**Aim of the task:** With the line containing "You are a computer-use agent. 964x278 pixels." as the starting point, output every line of the data below through its final line, character for character.

**Material provided:**

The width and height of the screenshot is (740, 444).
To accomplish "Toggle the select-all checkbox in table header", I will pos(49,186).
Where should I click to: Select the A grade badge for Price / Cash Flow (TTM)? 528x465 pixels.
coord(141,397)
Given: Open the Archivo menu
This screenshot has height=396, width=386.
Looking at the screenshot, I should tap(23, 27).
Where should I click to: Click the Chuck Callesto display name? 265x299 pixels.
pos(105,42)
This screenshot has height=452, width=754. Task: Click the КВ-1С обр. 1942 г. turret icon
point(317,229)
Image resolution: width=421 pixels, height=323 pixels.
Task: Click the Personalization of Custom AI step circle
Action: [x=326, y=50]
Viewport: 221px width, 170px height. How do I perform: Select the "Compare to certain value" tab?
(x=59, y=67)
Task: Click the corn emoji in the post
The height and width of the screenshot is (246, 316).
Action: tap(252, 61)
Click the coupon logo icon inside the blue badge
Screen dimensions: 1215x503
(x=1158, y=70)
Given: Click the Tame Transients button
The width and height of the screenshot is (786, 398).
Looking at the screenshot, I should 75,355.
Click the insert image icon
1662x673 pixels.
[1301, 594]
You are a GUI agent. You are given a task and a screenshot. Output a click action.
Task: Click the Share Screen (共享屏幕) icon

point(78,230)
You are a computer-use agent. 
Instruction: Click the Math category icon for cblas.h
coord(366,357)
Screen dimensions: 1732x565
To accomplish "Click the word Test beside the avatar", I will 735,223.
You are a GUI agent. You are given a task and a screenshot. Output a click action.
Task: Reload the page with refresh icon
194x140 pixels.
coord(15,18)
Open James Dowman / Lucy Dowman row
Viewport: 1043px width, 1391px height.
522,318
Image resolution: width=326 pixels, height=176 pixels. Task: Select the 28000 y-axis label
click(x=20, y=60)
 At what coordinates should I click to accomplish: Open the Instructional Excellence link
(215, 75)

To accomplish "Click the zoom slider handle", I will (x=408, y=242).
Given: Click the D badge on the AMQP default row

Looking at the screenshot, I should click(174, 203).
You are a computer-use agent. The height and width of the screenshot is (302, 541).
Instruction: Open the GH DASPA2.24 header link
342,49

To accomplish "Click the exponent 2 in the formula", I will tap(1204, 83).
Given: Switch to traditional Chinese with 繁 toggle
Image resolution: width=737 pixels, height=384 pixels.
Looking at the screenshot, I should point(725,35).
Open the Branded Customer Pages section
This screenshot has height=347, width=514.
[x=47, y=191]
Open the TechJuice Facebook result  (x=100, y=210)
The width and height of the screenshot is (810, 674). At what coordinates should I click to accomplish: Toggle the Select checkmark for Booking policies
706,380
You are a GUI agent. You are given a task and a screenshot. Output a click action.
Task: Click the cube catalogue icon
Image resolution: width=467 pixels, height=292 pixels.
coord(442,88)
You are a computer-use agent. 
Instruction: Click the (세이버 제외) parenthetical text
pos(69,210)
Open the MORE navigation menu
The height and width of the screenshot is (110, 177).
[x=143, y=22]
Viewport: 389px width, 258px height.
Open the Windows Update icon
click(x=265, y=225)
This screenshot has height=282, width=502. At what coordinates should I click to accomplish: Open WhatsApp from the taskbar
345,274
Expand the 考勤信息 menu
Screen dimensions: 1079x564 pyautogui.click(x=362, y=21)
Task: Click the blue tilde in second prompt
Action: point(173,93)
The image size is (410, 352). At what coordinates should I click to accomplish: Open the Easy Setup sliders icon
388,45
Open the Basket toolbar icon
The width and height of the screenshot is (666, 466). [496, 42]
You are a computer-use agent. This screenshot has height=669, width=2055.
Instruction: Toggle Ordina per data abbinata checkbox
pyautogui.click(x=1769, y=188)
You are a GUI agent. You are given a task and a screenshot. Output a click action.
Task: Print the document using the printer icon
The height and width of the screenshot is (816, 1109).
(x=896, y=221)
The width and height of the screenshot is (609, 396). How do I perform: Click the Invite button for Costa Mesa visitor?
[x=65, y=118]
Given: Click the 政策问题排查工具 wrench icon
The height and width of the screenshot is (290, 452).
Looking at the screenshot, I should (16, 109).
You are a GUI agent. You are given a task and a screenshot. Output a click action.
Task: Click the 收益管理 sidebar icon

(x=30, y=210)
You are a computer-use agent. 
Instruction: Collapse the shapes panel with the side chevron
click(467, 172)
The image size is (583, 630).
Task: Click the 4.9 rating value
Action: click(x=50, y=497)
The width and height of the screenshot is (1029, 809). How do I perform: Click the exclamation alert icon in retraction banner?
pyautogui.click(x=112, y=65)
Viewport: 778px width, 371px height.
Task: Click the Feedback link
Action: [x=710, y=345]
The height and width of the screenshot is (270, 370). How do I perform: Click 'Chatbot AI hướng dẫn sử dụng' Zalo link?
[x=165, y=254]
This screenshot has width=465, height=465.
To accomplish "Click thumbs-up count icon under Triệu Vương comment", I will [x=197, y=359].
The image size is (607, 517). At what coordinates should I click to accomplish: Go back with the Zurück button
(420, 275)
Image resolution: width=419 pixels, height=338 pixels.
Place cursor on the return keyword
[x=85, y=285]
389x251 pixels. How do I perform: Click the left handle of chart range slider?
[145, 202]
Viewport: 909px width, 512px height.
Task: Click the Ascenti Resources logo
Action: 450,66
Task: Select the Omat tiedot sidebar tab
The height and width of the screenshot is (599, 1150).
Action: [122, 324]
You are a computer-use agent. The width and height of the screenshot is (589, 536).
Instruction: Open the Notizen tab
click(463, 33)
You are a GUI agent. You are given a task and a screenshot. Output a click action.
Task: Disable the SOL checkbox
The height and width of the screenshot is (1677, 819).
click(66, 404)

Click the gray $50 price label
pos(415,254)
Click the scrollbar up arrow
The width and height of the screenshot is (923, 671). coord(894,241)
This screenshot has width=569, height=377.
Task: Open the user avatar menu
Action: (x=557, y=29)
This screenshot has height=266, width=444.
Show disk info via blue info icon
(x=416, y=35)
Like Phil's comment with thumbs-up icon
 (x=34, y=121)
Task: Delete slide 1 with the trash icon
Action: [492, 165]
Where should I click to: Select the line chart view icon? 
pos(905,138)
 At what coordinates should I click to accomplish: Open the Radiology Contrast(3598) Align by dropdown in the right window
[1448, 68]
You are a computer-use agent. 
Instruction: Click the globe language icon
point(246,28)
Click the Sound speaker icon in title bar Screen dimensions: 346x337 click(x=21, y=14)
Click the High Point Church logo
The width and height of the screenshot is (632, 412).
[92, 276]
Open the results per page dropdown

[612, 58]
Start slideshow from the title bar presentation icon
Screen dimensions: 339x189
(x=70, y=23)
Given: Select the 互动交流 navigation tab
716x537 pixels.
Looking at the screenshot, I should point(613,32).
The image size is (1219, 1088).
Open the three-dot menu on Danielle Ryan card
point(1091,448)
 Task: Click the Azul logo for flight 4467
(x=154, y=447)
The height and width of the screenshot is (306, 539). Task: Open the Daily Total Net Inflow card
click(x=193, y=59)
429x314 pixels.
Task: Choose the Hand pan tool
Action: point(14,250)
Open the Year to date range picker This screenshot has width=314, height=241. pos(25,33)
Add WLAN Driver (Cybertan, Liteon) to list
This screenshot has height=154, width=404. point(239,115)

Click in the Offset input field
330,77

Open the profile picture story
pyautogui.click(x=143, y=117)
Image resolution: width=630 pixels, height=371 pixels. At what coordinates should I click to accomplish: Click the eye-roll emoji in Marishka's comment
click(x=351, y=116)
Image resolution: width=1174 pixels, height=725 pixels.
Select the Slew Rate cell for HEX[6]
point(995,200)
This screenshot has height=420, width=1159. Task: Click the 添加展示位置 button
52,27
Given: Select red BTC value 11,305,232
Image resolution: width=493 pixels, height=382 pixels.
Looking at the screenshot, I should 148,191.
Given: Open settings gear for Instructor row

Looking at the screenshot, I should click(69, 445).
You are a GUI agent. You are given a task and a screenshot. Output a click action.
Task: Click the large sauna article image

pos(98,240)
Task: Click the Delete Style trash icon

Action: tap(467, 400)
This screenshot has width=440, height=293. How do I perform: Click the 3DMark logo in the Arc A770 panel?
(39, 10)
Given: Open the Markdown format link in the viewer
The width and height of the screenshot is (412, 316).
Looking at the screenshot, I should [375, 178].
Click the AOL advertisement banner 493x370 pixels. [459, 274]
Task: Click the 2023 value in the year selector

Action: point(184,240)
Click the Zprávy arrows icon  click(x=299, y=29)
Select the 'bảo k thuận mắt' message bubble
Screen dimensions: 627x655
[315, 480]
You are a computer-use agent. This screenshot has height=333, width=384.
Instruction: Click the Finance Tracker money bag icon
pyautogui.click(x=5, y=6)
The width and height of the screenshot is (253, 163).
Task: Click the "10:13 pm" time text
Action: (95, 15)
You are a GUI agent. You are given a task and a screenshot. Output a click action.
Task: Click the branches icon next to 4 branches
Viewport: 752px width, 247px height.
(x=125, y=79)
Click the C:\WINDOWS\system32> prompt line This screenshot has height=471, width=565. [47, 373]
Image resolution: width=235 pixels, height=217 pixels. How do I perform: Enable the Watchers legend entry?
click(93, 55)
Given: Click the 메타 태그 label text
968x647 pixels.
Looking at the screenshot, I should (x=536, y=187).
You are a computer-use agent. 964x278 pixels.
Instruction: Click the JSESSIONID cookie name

**Response box:**
You are a computer-use agent. 964x278 pixels.
Instruction: Click the JSESSIONID cookie name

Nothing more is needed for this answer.